7 comments on “Trenta: «Il tradimento della Lega si è consumato quando hanno deciso di staccare la spina. Ma già prima era diventato difficile lavorare assieme»
  1. Placido Mangano ha detto:

    Ha proprio ragione Signor Ministro, “Era necessaria una lealtà di fondo”. Lei in quali occasioni rispetto al problema dei migranti ha riscontrato questa slealtà?? E da parte di chi? Il ministro degli interni può agire motu proprio, sotto controllo della magistratura, nell’ambito del territorio della nazione. Chi deve allora preoccuparsi di impedire o far ritenere lecito, per il ministro degli interni, l’arrivo di migranti?? Chi? Il presidente del consiglio, il ministro dei trasporti, il ministro delle finanze, il ministro della difesa??? Chi? Le procure che dovrebbero accertare, come prassi, e non dopo denunce i motivi dei naufragi, e se fossero naufragi ipotizzati o dolosi, in quanto effettuati con dolo, chi deve accertarlo? A chi spetta accertare la buonafede dei pm MARMO di Tortora memoria? Lealtà è anche opporsi ai ministri colleghi nel consiglio dei ministri, tramite il presidente che ha la responsabilità della concertazione in quel momento e non dopo con parole e atteggiamenti televisivi di scherno all’uopo adatte. Mi spiegherebbe questo concetto di lealtà che non riesco a vedere in tanti, ma che ci sarà perchè ci deve essere. Ha ragione! Serve LEALTA’. Buonagiornata e Leali saluti. Con questo giudico il comportamento del ministro Salvini oltre le righe, censurabile e stupido perchè cede alla rabbia invece che alla ragione.

  2. Mario ha detto:

    Ministra della difesa ? Meglio dire un bastian contrario,la sua collocazione politica ,ma anche di qualche pentastellato va bene nel PD.

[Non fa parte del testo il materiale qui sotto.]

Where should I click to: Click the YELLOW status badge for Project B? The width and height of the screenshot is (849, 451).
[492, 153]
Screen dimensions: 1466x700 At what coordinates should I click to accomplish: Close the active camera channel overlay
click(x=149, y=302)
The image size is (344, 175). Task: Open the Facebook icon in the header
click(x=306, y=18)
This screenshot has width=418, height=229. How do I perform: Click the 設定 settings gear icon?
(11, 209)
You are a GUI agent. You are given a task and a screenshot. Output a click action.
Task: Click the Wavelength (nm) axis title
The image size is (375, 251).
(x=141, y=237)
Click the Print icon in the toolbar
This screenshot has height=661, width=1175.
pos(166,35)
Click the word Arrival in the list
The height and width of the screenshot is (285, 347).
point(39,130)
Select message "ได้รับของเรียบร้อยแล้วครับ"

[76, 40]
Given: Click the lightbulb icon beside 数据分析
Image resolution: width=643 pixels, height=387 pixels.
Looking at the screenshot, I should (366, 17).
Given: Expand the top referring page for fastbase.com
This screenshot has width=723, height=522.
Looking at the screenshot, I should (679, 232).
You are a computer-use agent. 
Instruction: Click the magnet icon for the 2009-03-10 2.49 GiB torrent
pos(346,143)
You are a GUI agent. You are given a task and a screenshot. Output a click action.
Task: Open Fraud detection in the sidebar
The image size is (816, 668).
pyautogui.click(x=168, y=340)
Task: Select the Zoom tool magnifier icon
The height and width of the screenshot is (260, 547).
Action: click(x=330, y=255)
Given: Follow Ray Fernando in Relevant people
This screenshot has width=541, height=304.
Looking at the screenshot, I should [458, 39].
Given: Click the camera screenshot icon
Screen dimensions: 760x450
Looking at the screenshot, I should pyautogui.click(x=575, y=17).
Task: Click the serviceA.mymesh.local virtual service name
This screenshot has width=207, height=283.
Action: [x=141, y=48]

  3. Dolores Pirini ha detto:

    Chissà che non gli serva come lezione ,poteva rimanere al suo posto e far vedere quanto poteva valere ,invece ha dimostrato il peggio è di se’…….Per lui , tra il dire e il fare c’era di mezzo il mare…..e la sua poltrona

  4. Dolores Pirini ha detto:

    Chissà che non gli serva come lezione ,poteva rimanere al suo posto e far vedere quanto poteva valere ,invece ha dimostrato il peggio è di se’…….Per lui , tra il dire e il fare c’era di mezzo il mare…..e la sua poltrona. È la prima volta che lo scrivo…..forse avrò espresso il mio pensiero in maniera diversa

    1. Dolores Pirini ha detto:

      Pubblicate solo quello che volete leggere……dovreste essere imparziali

  5. Paolo ha detto:

    Dovrebbe esserci sempre un giusto equilibrio tra quello che si dichiara e quello che si fà non si può avere rispetto dei ruoli nelle istituzioni se si è sempre in campagna elettorale.